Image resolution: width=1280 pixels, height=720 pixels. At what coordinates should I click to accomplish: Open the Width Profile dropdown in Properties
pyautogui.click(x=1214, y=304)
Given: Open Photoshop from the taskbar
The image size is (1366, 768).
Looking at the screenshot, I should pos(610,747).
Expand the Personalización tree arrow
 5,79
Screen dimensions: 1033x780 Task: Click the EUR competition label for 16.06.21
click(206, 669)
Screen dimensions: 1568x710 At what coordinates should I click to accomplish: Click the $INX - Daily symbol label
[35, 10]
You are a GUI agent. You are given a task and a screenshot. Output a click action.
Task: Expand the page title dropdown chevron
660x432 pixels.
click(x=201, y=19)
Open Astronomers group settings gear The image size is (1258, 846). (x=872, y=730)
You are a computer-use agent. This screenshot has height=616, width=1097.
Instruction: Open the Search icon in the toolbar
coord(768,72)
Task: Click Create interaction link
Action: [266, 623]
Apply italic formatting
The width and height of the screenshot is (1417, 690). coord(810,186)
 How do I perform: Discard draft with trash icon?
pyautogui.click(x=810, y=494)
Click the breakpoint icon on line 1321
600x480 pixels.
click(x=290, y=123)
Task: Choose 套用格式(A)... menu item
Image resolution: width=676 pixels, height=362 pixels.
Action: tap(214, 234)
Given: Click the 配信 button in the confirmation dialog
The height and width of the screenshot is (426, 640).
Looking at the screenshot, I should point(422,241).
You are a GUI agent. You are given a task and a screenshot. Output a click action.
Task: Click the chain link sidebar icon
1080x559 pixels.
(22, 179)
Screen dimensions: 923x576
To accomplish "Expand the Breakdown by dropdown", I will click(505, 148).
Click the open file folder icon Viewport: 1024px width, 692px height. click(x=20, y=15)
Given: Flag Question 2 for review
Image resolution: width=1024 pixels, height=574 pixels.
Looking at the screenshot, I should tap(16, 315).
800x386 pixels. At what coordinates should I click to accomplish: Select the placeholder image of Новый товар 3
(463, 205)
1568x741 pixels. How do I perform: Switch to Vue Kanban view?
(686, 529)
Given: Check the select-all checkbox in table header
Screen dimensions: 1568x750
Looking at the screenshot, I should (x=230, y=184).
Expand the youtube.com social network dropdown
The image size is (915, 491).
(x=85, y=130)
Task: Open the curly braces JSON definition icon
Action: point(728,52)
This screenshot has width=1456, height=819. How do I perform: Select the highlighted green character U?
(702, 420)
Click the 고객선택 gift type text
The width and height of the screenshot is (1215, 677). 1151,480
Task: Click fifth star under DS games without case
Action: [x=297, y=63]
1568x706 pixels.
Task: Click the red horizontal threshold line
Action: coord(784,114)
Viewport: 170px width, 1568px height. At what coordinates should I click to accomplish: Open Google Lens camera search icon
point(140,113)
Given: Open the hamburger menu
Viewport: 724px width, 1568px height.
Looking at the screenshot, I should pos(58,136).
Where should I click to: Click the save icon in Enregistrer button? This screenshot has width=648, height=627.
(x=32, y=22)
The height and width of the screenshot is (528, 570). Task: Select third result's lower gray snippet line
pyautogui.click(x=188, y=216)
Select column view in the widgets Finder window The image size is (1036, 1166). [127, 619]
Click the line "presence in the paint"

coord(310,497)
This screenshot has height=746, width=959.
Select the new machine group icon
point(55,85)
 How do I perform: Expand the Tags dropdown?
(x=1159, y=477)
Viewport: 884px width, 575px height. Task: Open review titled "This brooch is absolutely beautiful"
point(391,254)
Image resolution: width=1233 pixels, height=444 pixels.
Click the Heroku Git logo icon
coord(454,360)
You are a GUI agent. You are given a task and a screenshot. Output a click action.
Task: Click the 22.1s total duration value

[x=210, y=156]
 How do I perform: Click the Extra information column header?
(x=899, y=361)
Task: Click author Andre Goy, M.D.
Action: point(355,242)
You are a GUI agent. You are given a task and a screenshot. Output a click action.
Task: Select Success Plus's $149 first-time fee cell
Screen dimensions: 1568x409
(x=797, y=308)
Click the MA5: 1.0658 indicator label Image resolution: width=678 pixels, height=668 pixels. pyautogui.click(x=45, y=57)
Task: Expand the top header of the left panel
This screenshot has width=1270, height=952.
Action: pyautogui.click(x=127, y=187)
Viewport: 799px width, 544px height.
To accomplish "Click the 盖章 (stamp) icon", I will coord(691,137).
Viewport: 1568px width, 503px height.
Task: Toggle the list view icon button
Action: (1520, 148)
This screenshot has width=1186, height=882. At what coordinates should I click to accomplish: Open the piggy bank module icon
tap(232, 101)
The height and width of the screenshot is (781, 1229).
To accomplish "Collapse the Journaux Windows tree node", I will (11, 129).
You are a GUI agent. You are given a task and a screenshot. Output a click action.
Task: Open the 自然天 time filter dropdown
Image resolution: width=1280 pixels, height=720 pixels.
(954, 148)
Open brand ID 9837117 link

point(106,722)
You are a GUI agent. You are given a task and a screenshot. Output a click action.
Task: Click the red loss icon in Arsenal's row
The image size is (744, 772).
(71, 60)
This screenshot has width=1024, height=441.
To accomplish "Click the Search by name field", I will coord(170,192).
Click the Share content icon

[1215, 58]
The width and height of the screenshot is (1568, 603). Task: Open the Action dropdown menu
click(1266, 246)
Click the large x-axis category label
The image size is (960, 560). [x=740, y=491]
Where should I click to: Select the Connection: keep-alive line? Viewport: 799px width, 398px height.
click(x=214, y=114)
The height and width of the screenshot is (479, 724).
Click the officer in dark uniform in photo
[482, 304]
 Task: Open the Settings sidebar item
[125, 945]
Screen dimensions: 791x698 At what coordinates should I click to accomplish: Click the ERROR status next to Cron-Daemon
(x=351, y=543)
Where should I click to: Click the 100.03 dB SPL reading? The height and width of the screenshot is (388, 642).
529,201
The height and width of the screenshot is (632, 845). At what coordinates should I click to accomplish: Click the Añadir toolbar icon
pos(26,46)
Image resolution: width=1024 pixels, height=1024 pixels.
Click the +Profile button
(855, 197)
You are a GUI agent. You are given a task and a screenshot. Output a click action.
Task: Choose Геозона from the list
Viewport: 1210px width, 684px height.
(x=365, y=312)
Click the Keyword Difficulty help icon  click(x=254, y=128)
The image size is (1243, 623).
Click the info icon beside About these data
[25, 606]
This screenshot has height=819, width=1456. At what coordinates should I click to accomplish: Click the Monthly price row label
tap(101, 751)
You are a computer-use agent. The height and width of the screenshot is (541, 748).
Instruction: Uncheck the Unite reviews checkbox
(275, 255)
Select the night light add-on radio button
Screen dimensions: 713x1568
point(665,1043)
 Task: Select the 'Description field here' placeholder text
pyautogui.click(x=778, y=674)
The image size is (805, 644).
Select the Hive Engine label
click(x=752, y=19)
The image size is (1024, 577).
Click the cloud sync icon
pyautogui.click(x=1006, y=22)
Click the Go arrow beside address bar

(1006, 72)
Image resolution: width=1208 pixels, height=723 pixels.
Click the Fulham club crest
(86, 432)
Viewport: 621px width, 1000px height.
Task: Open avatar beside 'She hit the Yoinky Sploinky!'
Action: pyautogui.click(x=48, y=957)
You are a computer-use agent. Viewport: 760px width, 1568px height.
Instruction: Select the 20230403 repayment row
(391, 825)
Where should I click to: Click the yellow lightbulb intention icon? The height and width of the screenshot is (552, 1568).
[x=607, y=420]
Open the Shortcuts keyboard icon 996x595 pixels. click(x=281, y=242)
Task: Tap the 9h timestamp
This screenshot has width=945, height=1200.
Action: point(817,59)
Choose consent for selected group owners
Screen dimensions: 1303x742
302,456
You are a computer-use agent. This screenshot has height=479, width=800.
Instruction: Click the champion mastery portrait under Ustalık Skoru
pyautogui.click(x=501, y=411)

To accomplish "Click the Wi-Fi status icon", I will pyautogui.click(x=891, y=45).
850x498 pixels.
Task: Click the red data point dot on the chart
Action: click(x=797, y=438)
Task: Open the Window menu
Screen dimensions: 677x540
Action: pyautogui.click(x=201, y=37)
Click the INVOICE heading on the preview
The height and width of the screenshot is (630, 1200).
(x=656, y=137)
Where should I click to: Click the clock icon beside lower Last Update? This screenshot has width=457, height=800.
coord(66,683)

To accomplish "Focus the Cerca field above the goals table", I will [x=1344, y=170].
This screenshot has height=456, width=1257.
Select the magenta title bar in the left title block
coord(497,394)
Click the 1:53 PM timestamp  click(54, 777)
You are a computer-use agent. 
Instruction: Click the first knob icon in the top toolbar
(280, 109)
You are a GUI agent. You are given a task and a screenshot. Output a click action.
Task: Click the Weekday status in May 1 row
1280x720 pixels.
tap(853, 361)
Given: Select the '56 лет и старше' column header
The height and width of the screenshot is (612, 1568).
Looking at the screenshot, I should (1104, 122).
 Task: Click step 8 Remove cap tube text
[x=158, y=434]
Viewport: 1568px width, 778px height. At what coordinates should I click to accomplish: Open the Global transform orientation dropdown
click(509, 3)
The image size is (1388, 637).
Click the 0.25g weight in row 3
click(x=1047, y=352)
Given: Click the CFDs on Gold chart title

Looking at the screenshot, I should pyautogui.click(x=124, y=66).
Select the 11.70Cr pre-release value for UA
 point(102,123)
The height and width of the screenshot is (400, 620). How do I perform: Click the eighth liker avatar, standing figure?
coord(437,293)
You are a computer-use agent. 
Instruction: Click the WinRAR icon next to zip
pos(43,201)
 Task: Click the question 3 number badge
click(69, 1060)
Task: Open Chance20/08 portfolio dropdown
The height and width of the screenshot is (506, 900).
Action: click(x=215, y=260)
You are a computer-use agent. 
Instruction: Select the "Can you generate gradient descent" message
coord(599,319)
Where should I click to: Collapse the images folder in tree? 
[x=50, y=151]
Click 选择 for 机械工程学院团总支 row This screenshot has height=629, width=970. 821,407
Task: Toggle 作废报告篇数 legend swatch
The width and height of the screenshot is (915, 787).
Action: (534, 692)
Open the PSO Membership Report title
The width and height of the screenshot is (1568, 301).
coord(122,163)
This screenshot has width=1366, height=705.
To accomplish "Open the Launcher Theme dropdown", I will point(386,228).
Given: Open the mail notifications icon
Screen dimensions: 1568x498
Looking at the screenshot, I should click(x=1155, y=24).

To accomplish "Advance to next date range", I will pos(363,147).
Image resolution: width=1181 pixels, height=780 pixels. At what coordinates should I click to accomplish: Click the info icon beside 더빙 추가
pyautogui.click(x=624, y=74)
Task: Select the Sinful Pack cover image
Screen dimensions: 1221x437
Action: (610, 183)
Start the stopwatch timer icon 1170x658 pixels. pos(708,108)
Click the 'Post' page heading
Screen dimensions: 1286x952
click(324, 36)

□ □ □ □

◆ The task: Would you copy out exactly the lines above that start at the one containing "Instruction: Select the 20230403" and end at the one containing "Task: Tap the 9h timestamp", inclusive?

◆ Answer box:
Instruction: Select the 20230403 repayment row
(391, 825)
Where should I click to: Click the yellow lightbulb intention icon? The height and width of the screenshot is (552, 1568).
[x=607, y=420]
Open the Shortcuts keyboard icon 996x595 pixels. click(x=281, y=242)
Task: Tap the 9h timestamp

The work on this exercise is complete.